Uma avalanche no norte do Nepal, na fronteira com o Tibete chinês, matou pelo menos 270 pessoas e deixou pelo menos 1.300 desaparecidas. A polícia nepalesa e a imprensa estatal chinesa atualizaram o balanço na quinta-feira, 27.
Cheia engoliu casas e bloqueou rotas no caminho para o Tibete
A avalanche de quarta-feira no Himalaia provocou enchentes catastróficas que atingiram casas, estradas e pontes, na região da fronteira.
No lado do Tibete, um deslizamento de terra atingiu o Porto de Gyirong, bloqueou vias e causou um apagão nas telecomunicações. Também houve interrupção no fornecimento de energia na região.
Terremoto como gatilho e alerta para nova inundação
O ministro das Relações Exteriores do Nepal, Shisir Khanal, confirmou as suspeitas de que um terremoto provocou uma avalanche de gelo e rochas no Himalaia. A avalanche gerou uma cheia repentina no rio Lhende Khola, que atravessa Nepal e Tibete.

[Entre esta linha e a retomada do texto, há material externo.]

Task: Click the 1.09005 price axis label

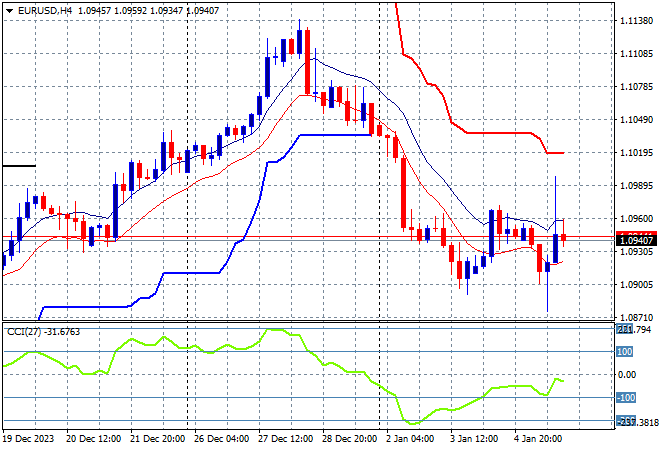Action: pyautogui.click(x=636, y=285)
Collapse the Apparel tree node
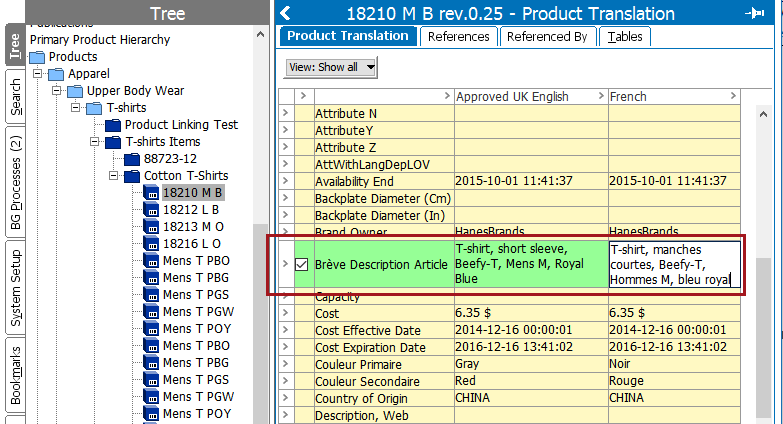This screenshot has width=783, height=424. [38, 75]
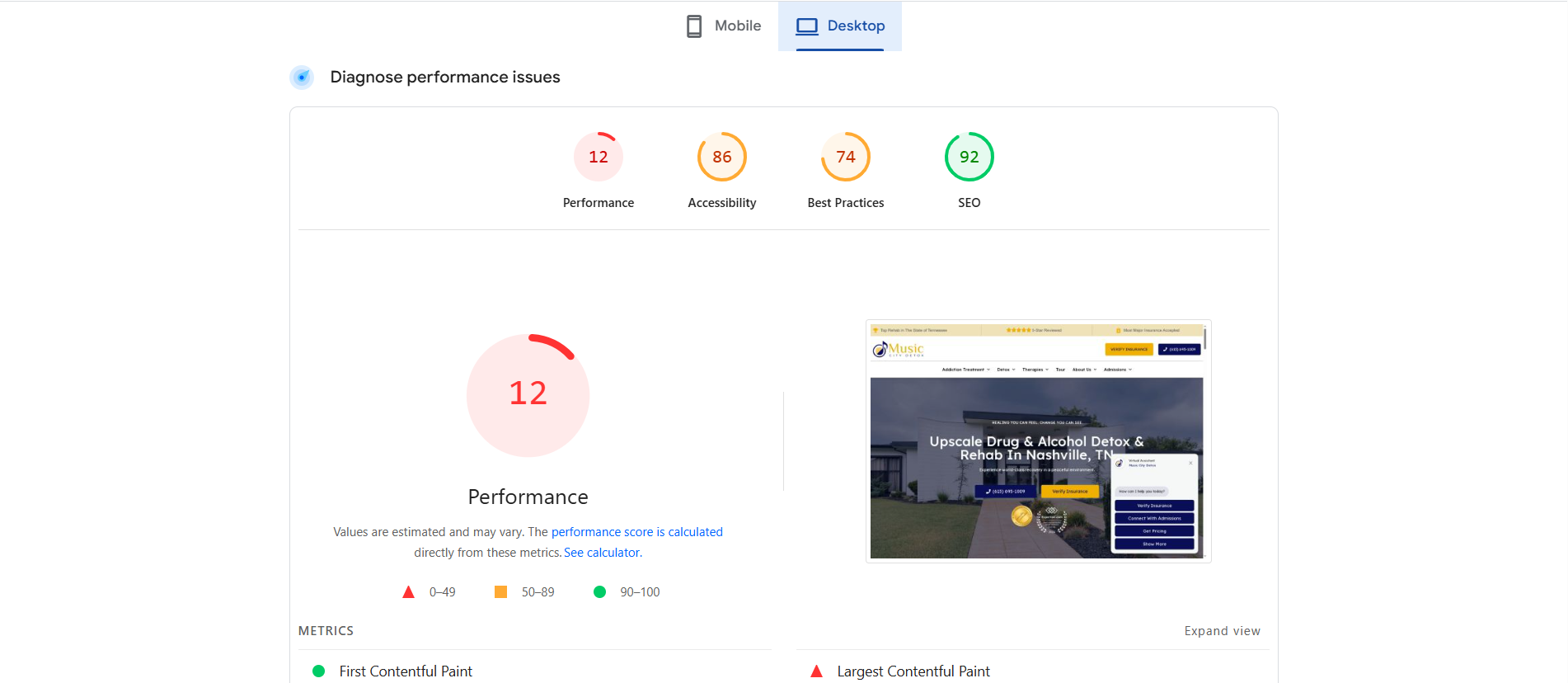The width and height of the screenshot is (1568, 683).
Task: Click the orange square 50–89 legend marker
Action: pyautogui.click(x=500, y=592)
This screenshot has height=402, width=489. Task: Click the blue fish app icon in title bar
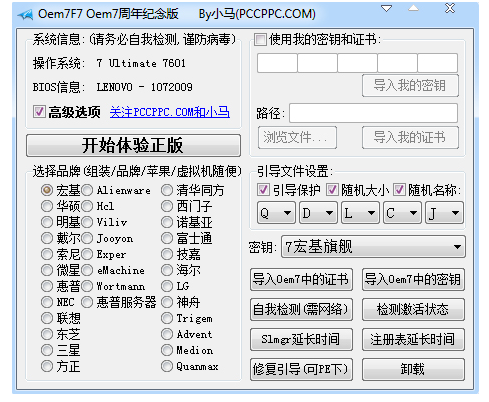(x=25, y=14)
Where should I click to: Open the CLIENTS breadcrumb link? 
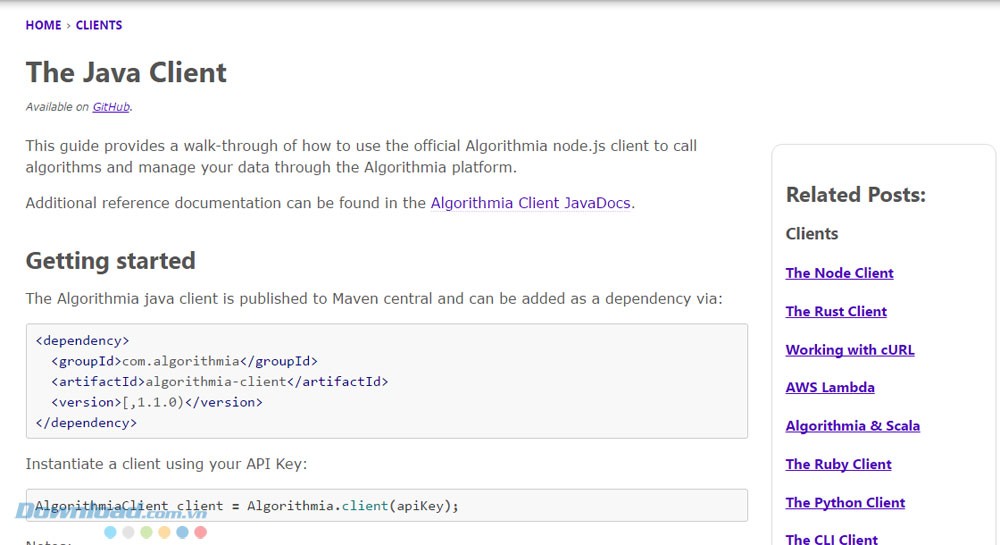(x=99, y=25)
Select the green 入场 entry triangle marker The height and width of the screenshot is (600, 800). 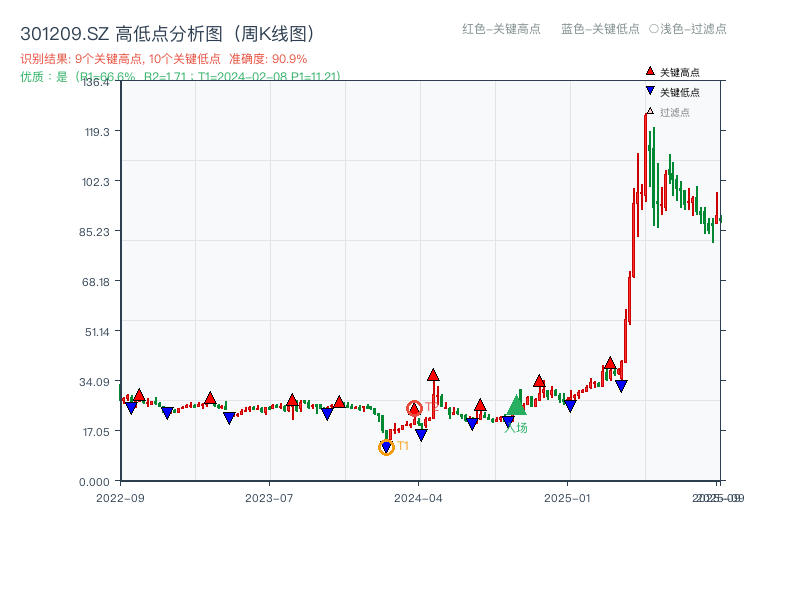coord(517,407)
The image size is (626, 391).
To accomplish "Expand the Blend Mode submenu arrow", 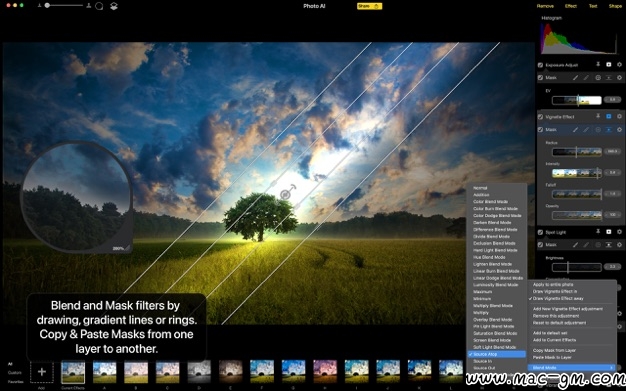I will tap(611, 367).
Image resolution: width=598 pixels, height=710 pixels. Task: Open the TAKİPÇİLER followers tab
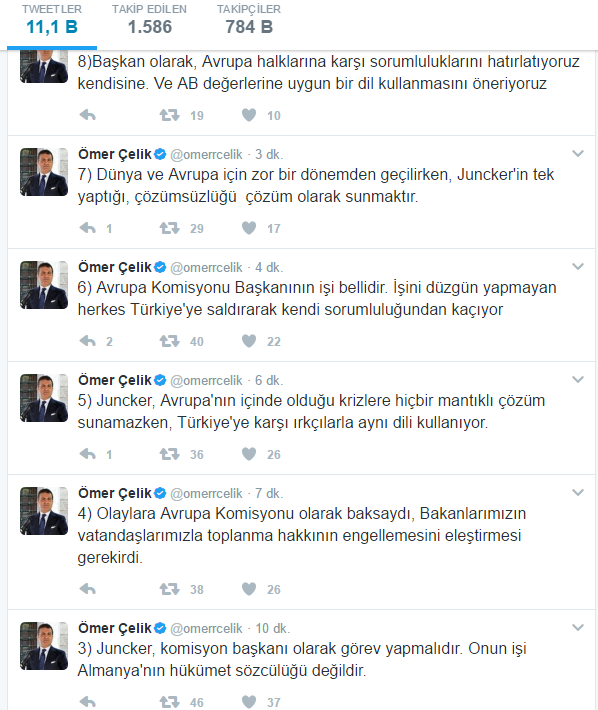[x=249, y=20]
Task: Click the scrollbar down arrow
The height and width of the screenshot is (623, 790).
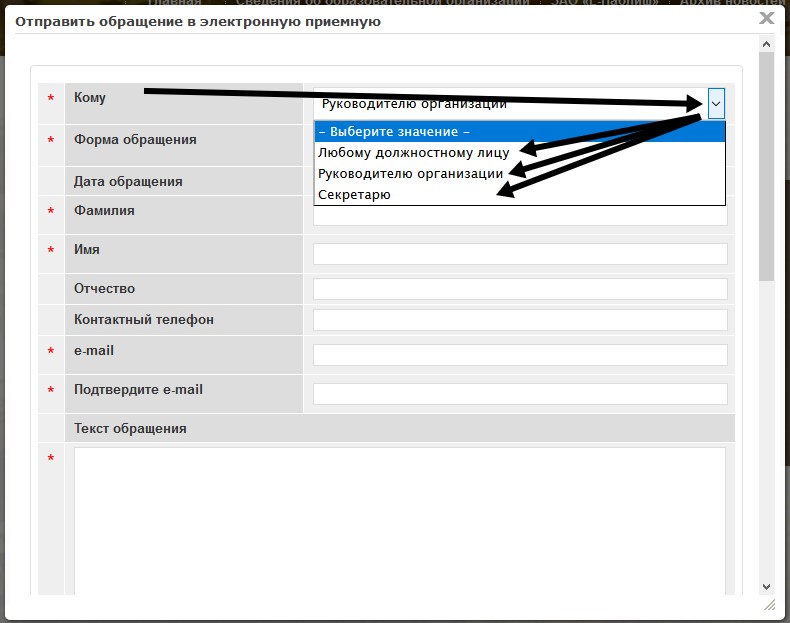Action: (767, 587)
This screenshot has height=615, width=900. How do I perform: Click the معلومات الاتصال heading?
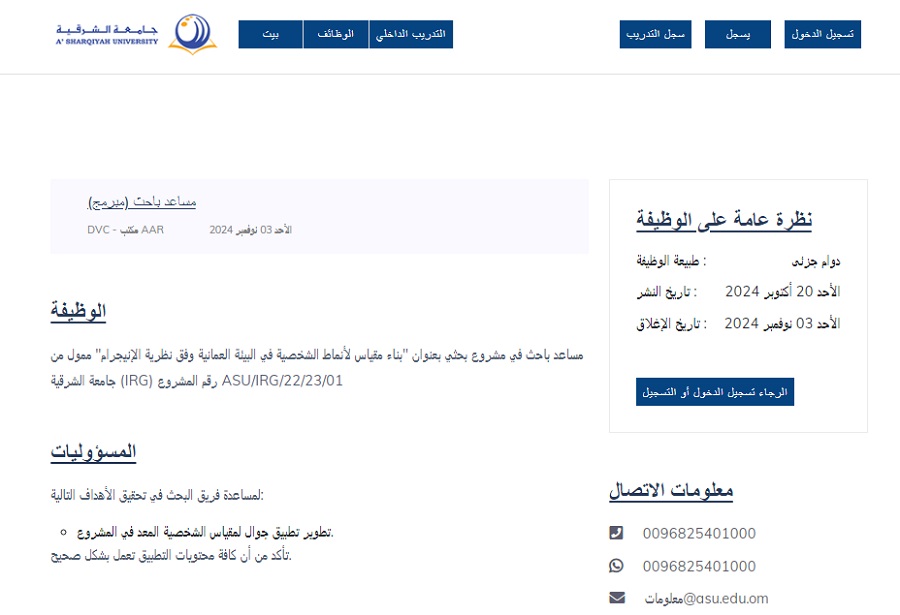click(671, 490)
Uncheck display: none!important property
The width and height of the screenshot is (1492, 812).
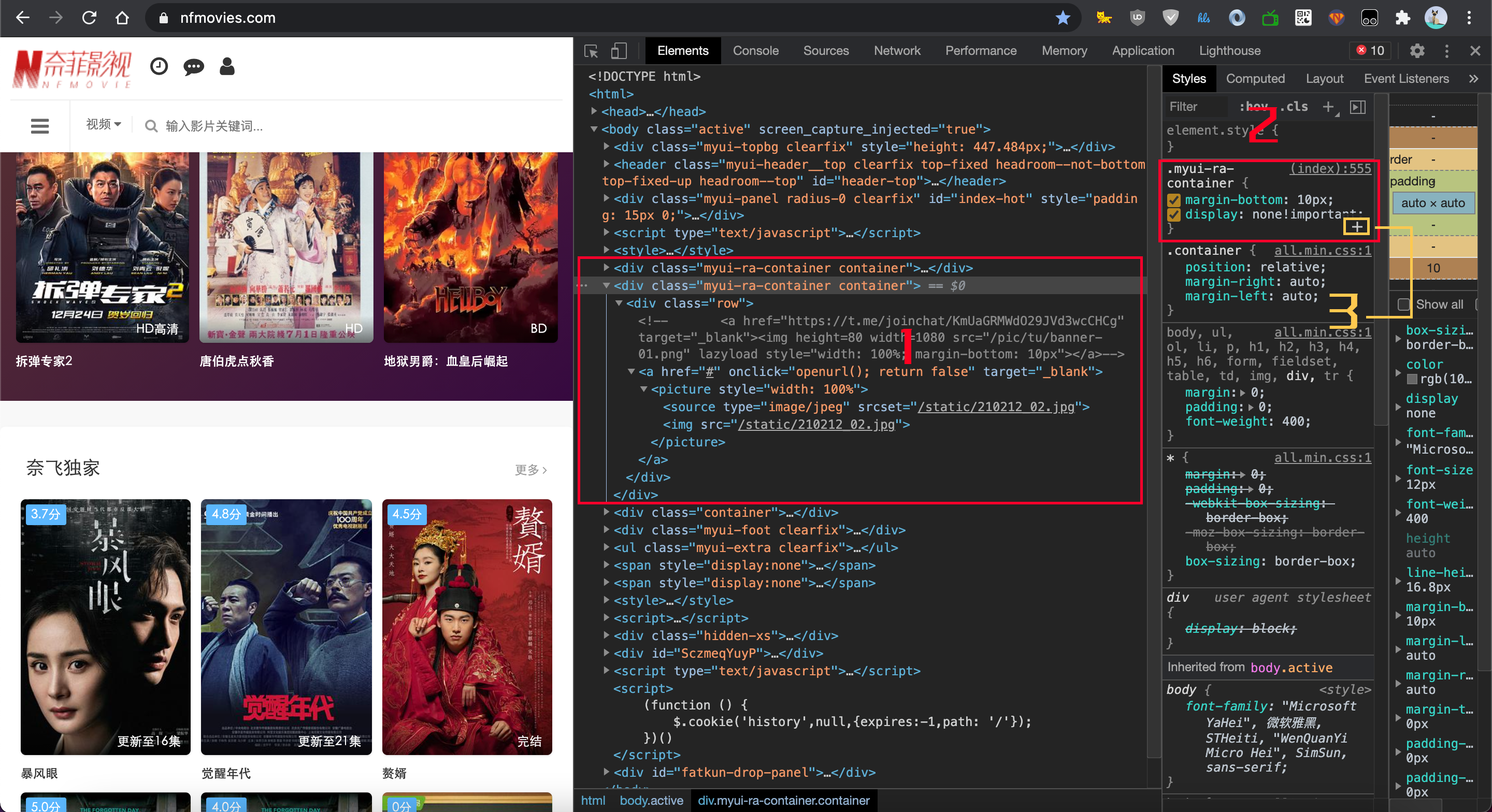pyautogui.click(x=1174, y=215)
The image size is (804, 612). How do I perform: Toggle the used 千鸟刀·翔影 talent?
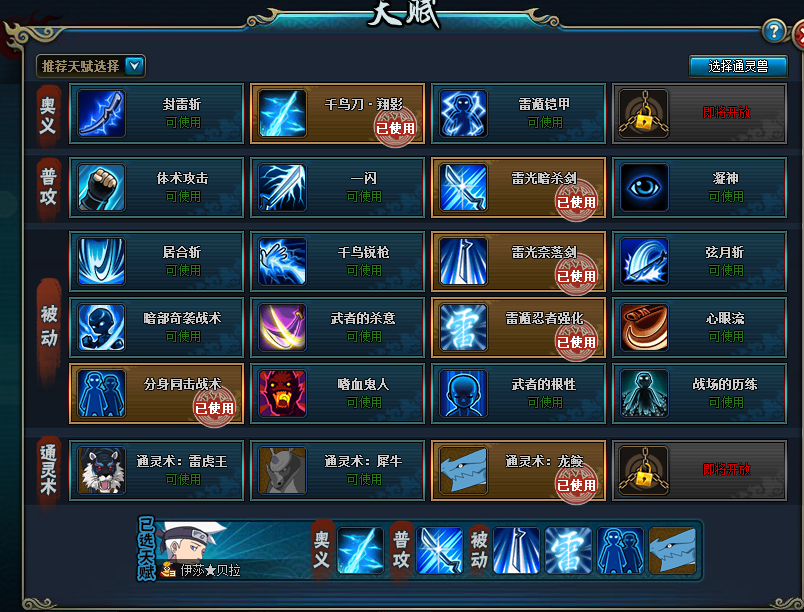[x=337, y=113]
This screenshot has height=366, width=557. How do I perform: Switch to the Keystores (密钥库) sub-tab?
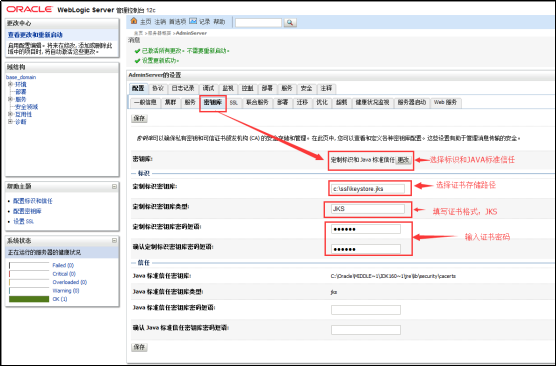213,102
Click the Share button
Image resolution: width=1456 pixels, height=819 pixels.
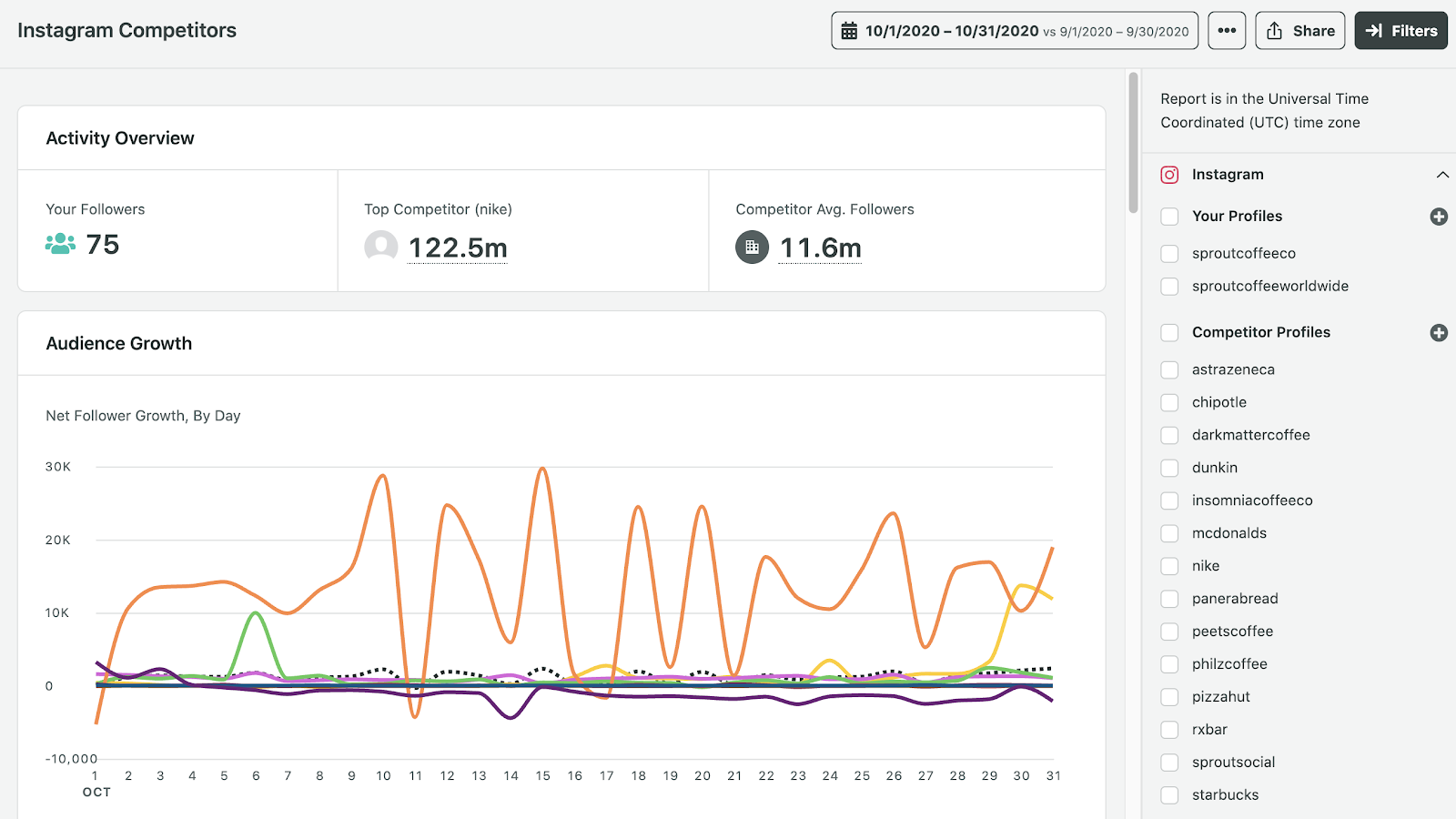click(x=1301, y=31)
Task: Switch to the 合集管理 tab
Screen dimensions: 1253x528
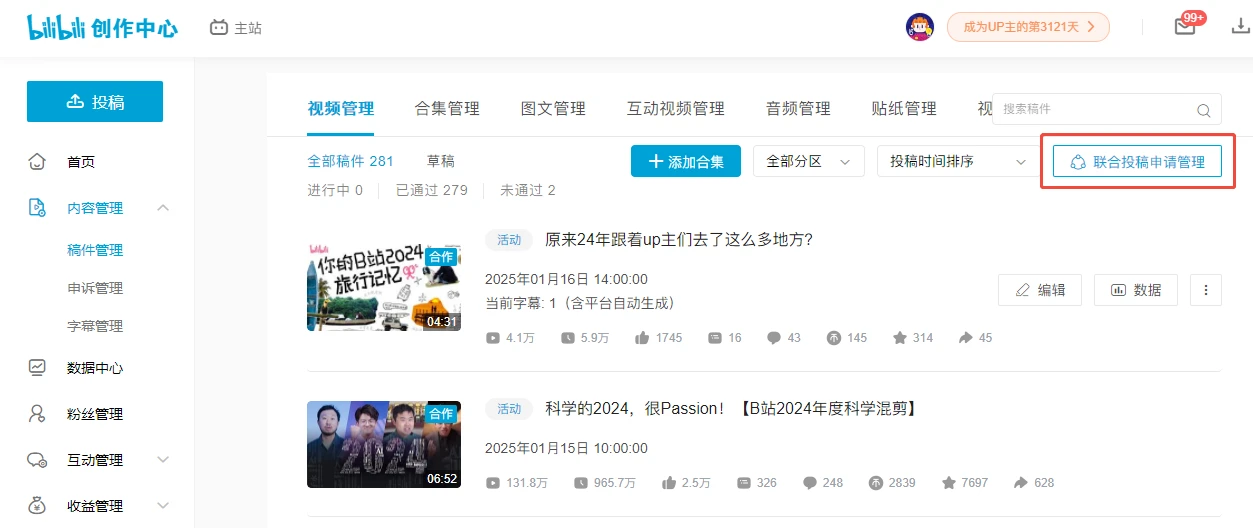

A agência estatal chinesa Xinhua informou que os danos em solo tibetano se ligam a um deslizamento no lado nepalês das montanhas. Autoridades no Nepal alertaram que pode acontecer uma segunda inundação, porque o rio Lhende Khola segue obstruído.
Resgate mobiliza helicópteros e Xi Jinping cobra busca por desaparecidos
Moradores de áreas baixas estão sendo transferidos para locais mais seguros. O Exército do Nepal anunciou a mobilização de 14 helicópteros e equipes de resgate, mas a Reuters informou que eles não conseguiram pousar nas áreas afetadas de Syapru Besi e Timure.
A CCTV relata que Xi Jinping disse que a prioridade é encontrar e resgatar os desaparecidos, além de atender feridos e reduzir o número de vítimas. A China enviou pelo menos 574 socorristas para a região do Porto de Gyirong.